6 insights from a crop science executive
Lessons learned can apply on the farm
In the United States, Friedrich Berschauer could pass for any veteran businessman. In Germany, though, his position as chairman of the board of management of Bayer CropScience gave him high visibility in European agriculture.
Differences exist between the corporate boardroom and
U.S. farms. Still, situations Berschauer faced during his career with Bayer CropScience parallel some situations you encounter. Berschauer, who retired at the end of September, shared some career insights with U.S. media at Bayer CropScience’s annual press conference in Monheim, Germany, last September
* Corporate executives have 20/20 hindsight, too.
Ever pass on buying land that at the time seemed too high-priced, but 10 years later proved to have been an excellent decision?

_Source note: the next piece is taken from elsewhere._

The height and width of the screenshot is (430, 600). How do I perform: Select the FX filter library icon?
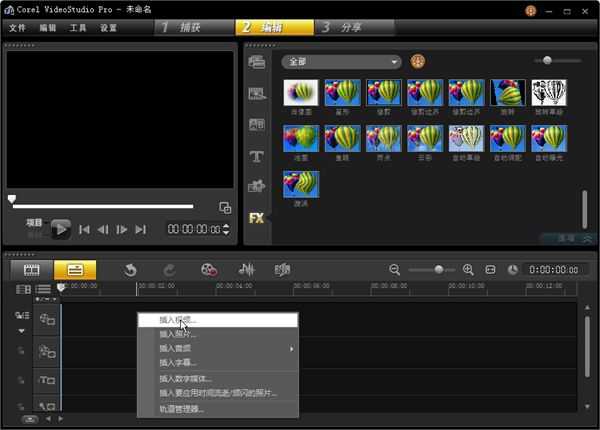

Well, this mimics Berschauer’s and Bayer’s initial decision to stay on the sidelines while competing chemical companies bought seed companies and launched traits in the mid-1990s to mid-2000s.
“From today’s perspective, probably Bayer should have entered this segment earlier,” says Berschauer. During the 1990s, he served on the management team of the former Bayer crop protection organization.
“At that time, I was not convinced we should enter seed and traits,” he says. “Today, I have a different opinion. But, that’s life. We should not forget that some of our competitors entering this segment had to pay a high price (for seed companies). They also had significant challenges. It was not an easy run.
“So, yes, from today’s perspective, maybe we should have started earlier,” he says. “We are catching up, we are on the right track and we have a clear strategy.”